**Brief**:
In the data below, find the line containing "Click the 54,000.0 price axis label", then set down that line and every later line up to and including the line containing "Click the Roblox", exactly.

Stored data:
● ● ●
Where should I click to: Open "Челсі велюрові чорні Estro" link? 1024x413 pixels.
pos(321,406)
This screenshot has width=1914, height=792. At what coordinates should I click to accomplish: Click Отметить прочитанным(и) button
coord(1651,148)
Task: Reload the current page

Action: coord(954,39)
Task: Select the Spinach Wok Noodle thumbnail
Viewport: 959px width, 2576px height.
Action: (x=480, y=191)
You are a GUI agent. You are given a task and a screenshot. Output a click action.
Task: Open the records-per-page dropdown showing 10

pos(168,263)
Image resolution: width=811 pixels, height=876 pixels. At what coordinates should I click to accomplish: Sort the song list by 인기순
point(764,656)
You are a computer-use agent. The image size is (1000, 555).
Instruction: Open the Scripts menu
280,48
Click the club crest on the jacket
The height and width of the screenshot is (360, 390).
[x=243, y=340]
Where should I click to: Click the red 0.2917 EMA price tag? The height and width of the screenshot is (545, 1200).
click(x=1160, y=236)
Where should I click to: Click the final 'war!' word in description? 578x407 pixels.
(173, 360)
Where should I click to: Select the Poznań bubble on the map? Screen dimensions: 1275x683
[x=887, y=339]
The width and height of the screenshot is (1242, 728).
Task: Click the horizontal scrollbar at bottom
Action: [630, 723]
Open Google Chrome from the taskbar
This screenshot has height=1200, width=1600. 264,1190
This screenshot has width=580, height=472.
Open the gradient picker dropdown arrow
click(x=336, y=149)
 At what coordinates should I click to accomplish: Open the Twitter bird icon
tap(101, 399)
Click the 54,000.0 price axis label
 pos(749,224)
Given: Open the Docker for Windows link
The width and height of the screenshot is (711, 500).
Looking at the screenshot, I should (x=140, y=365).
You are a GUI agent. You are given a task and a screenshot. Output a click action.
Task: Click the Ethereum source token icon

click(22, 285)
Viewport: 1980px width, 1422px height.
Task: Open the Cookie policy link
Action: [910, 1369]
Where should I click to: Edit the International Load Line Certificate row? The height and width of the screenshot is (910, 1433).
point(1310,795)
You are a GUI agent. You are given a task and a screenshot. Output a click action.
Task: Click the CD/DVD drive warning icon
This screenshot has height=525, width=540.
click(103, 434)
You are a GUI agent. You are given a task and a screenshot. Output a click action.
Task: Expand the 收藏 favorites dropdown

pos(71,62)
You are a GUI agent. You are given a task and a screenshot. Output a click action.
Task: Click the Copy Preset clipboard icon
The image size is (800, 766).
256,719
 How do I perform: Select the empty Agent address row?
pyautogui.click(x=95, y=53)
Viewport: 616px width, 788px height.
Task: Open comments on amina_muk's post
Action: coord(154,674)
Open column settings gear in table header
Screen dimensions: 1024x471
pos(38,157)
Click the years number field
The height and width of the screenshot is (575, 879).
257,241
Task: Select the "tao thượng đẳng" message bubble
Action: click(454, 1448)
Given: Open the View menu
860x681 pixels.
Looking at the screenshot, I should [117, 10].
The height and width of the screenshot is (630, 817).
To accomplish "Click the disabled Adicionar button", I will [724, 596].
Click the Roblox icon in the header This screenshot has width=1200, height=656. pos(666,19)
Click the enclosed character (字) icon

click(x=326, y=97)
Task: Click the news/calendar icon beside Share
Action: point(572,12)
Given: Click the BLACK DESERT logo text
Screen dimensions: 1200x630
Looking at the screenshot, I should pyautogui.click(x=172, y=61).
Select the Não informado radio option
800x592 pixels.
● ● ●
**Answer to this task**:
Click the 54,000.0 price axis label
 pos(749,224)
Given: Open the Docker for Windows link
The width and height of the screenshot is (711, 500).
Looking at the screenshot, I should (x=140, y=365).
You are a GUI agent. You are given a task and a screenshot. Output a click action.
Task: Click the Ethereum source token icon

click(22, 285)
Viewport: 1980px width, 1422px height.
Task: Open the Cookie policy link
Action: [910, 1369]
Where should I click to: Edit the International Load Line Certificate row? The height and width of the screenshot is (910, 1433).
point(1310,795)
You are a GUI agent. You are given a task and a screenshot. Output a click action.
Task: Click the CD/DVD drive warning icon
This screenshot has height=525, width=540.
click(103, 434)
You are a GUI agent. You are given a task and a screenshot. Output a click action.
Task: Expand the 收藏 favorites dropdown

pos(71,62)
You are a GUI agent. You are given a task and a screenshot. Output a click action.
Task: Click the Copy Preset clipboard icon
The image size is (800, 766).
256,719
 How do I perform: Select the empty Agent address row?
pyautogui.click(x=95, y=53)
Viewport: 616px width, 788px height.
Task: Open comments on amina_muk's post
Action: coord(154,674)
Open column settings gear in table header
Screen dimensions: 1024x471
pos(38,157)
Click the years number field
The height and width of the screenshot is (575, 879).
257,241
Task: Select the "tao thượng đẳng" message bubble
Action: click(454, 1448)
Given: Open the View menu
860x681 pixels.
Looking at the screenshot, I should [117, 10].
The height and width of the screenshot is (630, 817).
To accomplish "Click the disabled Adicionar button", I will [724, 596].
Click the Roblox icon in the header This screenshot has width=1200, height=656. pos(666,19)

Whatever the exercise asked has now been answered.